Lab 2: solutions

© 2005 Ben Bolker

Exercise 1: nothing to do

Exercise 2:

Re-create the data frame to play with:

> loc = factor(rep(LETTERS[1:3], 2))
> day = factor(rep(1:2, each = 3))
> set.seed(1001)
> val = round(runif(6), 3)
> d = data.frame(loc, day, val)
> d

  loc day   val
1   A   1 0.986
2   B   1 0.413
3   C   1 0.430
4   A   2 0.419
5   B   2 0.427
6   C   2 0.888

Separate data with one row for each location and one column for each day:

> unstack(d, val ~ day)

     X1    X2
1 0.986 0.419
2 0.413 0.427
3 0.430 0.888

Because R doesn't allow numbers alone as column names, it puts an X in front of the values of day to get the column names X1 and X2.

Separate data with one row for each day and one column for each location:

> unstack(d, val ~ loc)

      A     B     C
1 0.986 0.413 0.430
2 0.419 0.427 0.888

While less complicated than reshape(), stack() and unstack() don't preserve information very well: for example, the row names in the first example are not set to A, B, C.

Exercise 3:

Use levels=3:10 to make sure that all values between 3 and 10, even those not represented in the data set, are included in the factor definition and thus appear as zeros rather than being skipped when you plot the factor.

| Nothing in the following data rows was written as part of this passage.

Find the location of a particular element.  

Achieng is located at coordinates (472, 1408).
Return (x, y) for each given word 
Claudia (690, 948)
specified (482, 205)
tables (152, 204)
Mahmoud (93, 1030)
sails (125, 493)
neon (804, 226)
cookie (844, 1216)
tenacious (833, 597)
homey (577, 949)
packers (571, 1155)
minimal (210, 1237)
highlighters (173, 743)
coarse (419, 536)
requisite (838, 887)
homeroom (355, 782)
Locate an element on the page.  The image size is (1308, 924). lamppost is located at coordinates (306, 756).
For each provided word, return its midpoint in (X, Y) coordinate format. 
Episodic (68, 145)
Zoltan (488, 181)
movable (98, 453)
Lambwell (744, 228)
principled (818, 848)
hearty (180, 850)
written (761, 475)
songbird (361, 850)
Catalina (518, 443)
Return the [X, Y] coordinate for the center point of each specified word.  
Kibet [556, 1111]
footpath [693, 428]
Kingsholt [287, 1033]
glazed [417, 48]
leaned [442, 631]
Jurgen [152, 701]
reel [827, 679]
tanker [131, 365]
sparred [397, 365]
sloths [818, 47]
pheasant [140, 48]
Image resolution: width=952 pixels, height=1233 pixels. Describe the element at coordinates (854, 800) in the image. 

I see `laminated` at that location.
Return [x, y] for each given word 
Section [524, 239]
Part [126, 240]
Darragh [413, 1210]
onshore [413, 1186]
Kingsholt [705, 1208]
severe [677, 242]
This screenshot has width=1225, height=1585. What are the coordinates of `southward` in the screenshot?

> f = factor(c(3, 3, 5, 6, 7, 8, 10))
> op = par(mfrow = c(1, 2))
> plot(f)
> f = factor(c(3, 3, 5, 6, 7, 8, 10), levels = 3:10)
> plot(f)
> par(op)

Exercise 4:

Read in and recreate the seed predation data and table:

> data = read.table("seedpred.dat", header = TRUE)
> data$available = data$remaining + data$taken
> t1 = table(data$available, data$taken)
> v = as.numeric(log10(1 + t1))
> r = row(t1)
> c = col(t1)

Create versions of the variables that are sorted in order of increasing values of v (v_sorted=sort(v) would have the same effect as the first line):

> v_sorted = v[order(v)]
> r_sorted = r[order(v)]
> c_sorted = c[order(v)]

Draw the plots:

> op = par(mfrow = c(2, 2), mgp = c(2, 1, 0), mar = c(4.2, 3, 1, 
+     1))
> plot(sort(v))
> plot(v, col = r, pch = c)
> plot(v_sorted, col = r_sorted, pch = c_sorted)
> legend(0, 2.8, pch = 1, col = 1:5, legend = 1:5)
> legend(6, 2.8, pch = 1:6, col = 1, legend = 0:5)
> text(0, 3, "available", adj = 0)
> text(8, 3, "taken", adj = 0)
> par(op)

The first plot shows the sorted data; the second plot shows the data coded by color, and the third shows the data sorted and coded (thanks to Ian and Jeff for the idea of the legends). I tweaked the margins and label spacing slightly with mgp and mar in the par() command.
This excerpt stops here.